"Robin Dapp" <[email protected]> writes:
>> I'm really struggling to reproduce this locally, even I go back to
>> r16-3343 or r16-2382.  I see RTL like the above, and like Jakub quotes
>> in the PR, but don't see CSE mishandling it.  Not sure what I'm doing
>> wrong.
>
> For me what worked is to build from trunk on cfarm424 and test there.

Hah.  *facepalm*  I'd been using the list on the old gcc.gnu.org wiki page,
ignoring the links to cfarm.net, and didn't realise that those machines were
available.  Thanks.  And yeah, I can reproduce it on cfarm425.

(FTR, HAVE_GAS_SHF_MERGE was the difference.)

> Attached is v2, doing roughly what I described.  Further context is in the 
> commit message below.  Does that sound more reasonable?
>
> (simplify_gen_vec_select looks unused with those changes, if the patch is 
> reasonable I should probably remove it as well)
>
> Bootstrapped and regtested as before.

The subreg-of-a-pseudo case was supposed to be relatively important,
although I agree it's suspicious that you didn't see any testsuite
regressions.  Either the testsuite coverage isn't very good or that
case is also handled elsewhere.

I think the bug is specific to the hard-register case though,
where we end up recording two different values for two REGs that
share the same regno.  An artifical reduced testcase is:

unsigned char __RTL (startwith ("vregs")) foo (int *ptr)
{
  (function "foo"
    (param "ptr"
      (DECL_RTL (reg/v:DI <0> [ ptr ]))
      (DECL_RTL_INCOMING (reg:DI x0 [ ptr ]))
    )
    (insn-chain
      (block 2
        (edge-from entry (flags "FALLTHRU"))
        (cnote 1 [bb 2] NOTE_INSN_BASIC_BLOCK)
        (cnote 2 NOTE_INSN_FUNCTION_BEG)
        (insn 3 (set (reg:DI <0>) (reg:DI x0)))
        (insn 4 (set (mem:DI (reg:DI <0>) [1 ptr+0 S8 A16]) (reg:DI <1>)))
        (insn 5 (set (mem:QI (plus:DI (reg:DI <0>) (const_int 8))
                             [1 ptr+8 S1 A16])
                     (subreg:QI (reg:DI <1>) 0)))
        (insn 6 (set (reg:V8QI v1)
                     (const_vector:V8QI [(const_int 3)
                                         (const_int -4)
                                         (const_int 0)
                                         (const_int 0)
                                         (const_int 0)
                                         (const_int 0)
                                         (const_int 0)
                                         (const_int 0)])))
        (insn 7 (set (reg:QI x1)
                     (subreg:QI (reg:DI <1>) 0))
                (expr_list:REG_EQUAL (const_int 3) (nil)))
        (insn 8 (set (reg:QI x0) (const_int -4)))
        (insn 9 (use (reg:QI x0)))
        (insn 10 (use (reg:QI x1)))
        (insn 11 (use (reg:V8QI v1)))
        (edge-to exit (flags "FALLTHRU"))
      ) ;; block 2
    ) ;; insn-chain
    (crtl (return_rtx (reg:QI x0)))
  ) ;; function
}

<1> is deliberately uninitialised.  The testcase works correctly
if <1> is initialised to a sensible value.

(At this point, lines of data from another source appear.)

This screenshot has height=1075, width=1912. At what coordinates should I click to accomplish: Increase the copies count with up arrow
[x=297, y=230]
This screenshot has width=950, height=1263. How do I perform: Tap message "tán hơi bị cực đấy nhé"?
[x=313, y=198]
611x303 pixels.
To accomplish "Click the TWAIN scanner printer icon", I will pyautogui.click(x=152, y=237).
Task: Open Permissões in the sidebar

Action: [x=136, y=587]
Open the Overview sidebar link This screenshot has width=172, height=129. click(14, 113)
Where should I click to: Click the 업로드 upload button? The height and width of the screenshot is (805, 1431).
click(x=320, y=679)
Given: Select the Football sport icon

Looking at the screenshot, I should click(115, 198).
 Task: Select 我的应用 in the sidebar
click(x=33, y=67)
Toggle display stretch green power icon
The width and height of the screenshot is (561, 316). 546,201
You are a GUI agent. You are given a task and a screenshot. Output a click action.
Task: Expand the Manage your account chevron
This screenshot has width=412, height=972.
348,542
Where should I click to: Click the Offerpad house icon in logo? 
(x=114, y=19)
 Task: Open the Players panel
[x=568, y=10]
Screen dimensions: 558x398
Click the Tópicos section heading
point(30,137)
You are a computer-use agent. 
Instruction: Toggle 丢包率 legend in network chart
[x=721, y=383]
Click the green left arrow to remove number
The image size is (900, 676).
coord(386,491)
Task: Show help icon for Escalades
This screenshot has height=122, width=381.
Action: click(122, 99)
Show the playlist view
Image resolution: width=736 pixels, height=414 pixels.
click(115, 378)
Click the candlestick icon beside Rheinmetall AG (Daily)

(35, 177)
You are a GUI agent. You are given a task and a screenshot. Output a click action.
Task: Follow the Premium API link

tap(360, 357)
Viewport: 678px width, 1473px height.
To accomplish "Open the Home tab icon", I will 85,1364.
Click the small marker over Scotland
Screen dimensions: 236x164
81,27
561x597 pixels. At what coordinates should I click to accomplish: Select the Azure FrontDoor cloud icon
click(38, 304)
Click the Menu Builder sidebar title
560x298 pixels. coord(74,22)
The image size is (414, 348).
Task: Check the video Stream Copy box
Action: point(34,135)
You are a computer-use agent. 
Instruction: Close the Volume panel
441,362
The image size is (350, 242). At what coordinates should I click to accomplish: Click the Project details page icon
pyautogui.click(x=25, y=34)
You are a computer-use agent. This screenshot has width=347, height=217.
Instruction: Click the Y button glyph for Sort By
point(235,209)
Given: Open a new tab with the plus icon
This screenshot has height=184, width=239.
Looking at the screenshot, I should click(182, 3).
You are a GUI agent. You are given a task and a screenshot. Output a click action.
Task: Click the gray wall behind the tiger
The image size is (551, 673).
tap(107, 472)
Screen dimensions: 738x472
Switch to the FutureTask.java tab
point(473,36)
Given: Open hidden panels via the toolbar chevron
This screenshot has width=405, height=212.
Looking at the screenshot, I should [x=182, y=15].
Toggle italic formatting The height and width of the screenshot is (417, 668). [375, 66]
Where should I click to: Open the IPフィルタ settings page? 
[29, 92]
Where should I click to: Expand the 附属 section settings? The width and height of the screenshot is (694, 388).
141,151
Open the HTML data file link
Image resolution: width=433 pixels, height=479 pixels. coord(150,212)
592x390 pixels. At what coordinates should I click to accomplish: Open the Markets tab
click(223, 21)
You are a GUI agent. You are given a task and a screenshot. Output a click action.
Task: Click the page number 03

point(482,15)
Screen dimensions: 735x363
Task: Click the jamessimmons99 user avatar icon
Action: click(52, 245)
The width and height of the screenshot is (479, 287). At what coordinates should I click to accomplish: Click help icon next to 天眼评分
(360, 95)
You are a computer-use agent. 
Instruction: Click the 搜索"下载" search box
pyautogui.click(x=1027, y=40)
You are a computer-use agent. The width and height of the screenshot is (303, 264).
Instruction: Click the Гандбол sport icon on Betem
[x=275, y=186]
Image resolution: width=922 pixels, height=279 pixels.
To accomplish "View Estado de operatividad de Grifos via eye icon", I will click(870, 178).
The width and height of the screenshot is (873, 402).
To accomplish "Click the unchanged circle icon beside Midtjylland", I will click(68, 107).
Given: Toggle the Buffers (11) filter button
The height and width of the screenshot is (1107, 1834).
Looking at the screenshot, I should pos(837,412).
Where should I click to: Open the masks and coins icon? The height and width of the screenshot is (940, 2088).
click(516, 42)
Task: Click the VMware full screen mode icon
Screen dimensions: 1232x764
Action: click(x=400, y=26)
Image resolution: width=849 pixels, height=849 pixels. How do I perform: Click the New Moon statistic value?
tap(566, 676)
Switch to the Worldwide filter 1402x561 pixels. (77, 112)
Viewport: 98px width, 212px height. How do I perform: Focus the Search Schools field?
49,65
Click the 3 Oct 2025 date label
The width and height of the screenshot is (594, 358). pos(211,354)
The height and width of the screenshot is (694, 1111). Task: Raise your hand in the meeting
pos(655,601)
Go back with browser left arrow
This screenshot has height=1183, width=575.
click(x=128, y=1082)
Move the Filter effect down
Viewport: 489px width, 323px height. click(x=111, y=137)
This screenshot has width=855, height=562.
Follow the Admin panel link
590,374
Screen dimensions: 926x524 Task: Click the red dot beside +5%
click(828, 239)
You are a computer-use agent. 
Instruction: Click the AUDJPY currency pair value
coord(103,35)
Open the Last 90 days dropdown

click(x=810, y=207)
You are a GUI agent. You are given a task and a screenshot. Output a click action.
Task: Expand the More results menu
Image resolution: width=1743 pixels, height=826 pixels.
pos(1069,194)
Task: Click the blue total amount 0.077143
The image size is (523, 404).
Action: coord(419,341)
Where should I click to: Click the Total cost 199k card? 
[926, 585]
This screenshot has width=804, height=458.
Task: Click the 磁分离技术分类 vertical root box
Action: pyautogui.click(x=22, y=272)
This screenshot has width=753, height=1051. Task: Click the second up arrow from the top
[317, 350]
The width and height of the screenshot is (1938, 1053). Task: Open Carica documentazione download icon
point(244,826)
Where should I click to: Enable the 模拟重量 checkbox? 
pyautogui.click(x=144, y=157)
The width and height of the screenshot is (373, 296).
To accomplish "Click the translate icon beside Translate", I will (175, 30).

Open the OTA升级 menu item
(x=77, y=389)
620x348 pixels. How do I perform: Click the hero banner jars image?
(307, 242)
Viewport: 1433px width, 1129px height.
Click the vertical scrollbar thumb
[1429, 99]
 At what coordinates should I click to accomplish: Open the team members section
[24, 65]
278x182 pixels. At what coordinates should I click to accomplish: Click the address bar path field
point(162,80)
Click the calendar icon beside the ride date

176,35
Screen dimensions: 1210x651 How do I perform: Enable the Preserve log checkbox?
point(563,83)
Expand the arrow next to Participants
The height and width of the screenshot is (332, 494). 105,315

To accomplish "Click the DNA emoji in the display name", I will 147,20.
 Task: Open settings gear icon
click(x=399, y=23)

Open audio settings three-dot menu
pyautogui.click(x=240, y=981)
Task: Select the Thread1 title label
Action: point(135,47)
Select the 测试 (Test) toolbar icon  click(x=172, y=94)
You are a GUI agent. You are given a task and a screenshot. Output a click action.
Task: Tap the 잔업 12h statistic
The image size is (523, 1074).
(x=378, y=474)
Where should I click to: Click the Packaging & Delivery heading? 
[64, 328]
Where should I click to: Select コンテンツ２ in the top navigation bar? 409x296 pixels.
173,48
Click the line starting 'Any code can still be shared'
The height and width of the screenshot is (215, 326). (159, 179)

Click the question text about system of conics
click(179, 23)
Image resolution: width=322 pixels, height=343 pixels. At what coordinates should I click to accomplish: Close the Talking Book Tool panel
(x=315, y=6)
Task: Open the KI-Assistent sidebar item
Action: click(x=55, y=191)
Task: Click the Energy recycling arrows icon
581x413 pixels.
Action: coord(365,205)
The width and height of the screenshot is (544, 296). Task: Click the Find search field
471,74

In the original testcase, the same effect is achieved through --param
max-cse-insns.  Using the register numbers in my build, (reg:DI 673) is
initialised to (const_int 3), but this is discarded by the time that:

   (set (reg:QI 7 x7)
        (subreg:QI (reg:DI 673) 0))
   (expr_list:REG_EQUAL (const_int 3 [0x3])

is reached.  However, we still retain the equivalence from:

   (set (mem:QI (reg/f:DI 31 sp) [0  S1 A64])
        (subreg:QI (reg:DI 673) 0))

The fact that these two values are equal to 3 is reestablished by
the REG_EQUAL note, so that:

    (subreg:QI (reg:DI 673) 0)
    (mem:QI (reg/f:DI 31 sp) [0  S1 A64])

is merged with:

    (reg:QI 33 v1)
    (const_int 3 [0x3])

Zdenek's testcase is very nicely reduced :)  Bumping the default
max-cse-insns value by just 1 (to 1001) is enough to make the test pass.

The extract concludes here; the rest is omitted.